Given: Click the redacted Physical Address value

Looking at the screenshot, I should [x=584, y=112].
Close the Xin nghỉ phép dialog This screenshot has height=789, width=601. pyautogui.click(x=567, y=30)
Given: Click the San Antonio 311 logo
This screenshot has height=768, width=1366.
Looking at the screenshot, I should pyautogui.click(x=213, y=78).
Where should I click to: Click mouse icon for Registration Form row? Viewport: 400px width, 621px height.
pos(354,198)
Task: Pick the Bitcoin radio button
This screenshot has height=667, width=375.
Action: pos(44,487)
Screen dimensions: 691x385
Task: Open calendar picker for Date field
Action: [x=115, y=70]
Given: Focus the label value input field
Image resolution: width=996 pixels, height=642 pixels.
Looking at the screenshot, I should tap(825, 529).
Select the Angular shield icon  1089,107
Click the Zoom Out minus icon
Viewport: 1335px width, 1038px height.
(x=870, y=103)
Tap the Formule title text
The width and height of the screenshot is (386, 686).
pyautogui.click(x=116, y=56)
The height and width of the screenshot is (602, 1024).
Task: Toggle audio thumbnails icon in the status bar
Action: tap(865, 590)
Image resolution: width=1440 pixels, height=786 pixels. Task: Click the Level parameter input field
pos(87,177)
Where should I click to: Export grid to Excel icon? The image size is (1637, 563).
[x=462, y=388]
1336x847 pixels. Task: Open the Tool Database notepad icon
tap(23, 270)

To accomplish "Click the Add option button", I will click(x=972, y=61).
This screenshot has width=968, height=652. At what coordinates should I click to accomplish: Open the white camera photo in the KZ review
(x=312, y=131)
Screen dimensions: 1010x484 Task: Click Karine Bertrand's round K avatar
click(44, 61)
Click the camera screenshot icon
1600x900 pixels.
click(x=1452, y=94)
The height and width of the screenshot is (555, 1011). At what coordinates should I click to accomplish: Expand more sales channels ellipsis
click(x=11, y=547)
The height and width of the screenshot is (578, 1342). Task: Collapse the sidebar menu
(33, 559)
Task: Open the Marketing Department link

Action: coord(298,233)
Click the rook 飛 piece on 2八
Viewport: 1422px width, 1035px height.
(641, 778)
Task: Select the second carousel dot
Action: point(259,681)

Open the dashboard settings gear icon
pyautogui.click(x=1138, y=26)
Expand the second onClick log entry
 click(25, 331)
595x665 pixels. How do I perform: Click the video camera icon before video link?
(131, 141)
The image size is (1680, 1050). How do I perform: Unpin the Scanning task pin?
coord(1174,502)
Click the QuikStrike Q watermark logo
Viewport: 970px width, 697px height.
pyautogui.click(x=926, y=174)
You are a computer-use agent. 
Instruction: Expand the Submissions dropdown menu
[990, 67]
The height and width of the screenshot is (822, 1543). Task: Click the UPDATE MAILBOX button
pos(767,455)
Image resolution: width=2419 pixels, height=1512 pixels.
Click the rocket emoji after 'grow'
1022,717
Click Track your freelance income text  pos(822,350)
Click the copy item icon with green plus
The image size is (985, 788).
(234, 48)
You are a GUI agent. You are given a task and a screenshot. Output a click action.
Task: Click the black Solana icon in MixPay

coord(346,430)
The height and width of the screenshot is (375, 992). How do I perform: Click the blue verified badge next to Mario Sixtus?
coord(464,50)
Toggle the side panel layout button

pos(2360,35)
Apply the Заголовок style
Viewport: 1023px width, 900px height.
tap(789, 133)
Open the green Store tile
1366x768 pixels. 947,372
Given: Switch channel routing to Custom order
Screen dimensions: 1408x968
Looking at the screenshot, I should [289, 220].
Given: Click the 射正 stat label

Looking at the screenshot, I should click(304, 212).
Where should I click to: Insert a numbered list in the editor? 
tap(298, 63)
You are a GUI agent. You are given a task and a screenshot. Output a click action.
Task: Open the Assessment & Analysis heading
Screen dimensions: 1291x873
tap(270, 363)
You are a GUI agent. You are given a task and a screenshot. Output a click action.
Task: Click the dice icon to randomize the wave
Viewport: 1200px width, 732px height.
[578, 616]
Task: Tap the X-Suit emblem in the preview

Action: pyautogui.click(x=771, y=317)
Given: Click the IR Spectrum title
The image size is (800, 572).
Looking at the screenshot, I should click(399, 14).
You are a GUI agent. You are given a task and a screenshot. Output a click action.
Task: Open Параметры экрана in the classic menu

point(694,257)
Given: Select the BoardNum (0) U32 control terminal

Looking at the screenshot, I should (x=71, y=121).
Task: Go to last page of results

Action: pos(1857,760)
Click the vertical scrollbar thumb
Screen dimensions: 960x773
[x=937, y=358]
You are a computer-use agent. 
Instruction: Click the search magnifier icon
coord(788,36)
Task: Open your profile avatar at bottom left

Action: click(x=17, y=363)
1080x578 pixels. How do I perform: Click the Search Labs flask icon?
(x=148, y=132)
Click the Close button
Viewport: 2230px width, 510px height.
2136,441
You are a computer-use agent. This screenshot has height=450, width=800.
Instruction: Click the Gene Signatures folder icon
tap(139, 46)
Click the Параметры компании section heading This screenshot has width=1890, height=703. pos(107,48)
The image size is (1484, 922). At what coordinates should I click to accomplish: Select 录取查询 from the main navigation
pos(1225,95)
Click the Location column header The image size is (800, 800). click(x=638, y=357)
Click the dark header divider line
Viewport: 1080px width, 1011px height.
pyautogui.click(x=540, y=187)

■ Your objective ■
Output the number of lines above holding the word "logo", and nothing besides it.

■ Response for this exercise ■
2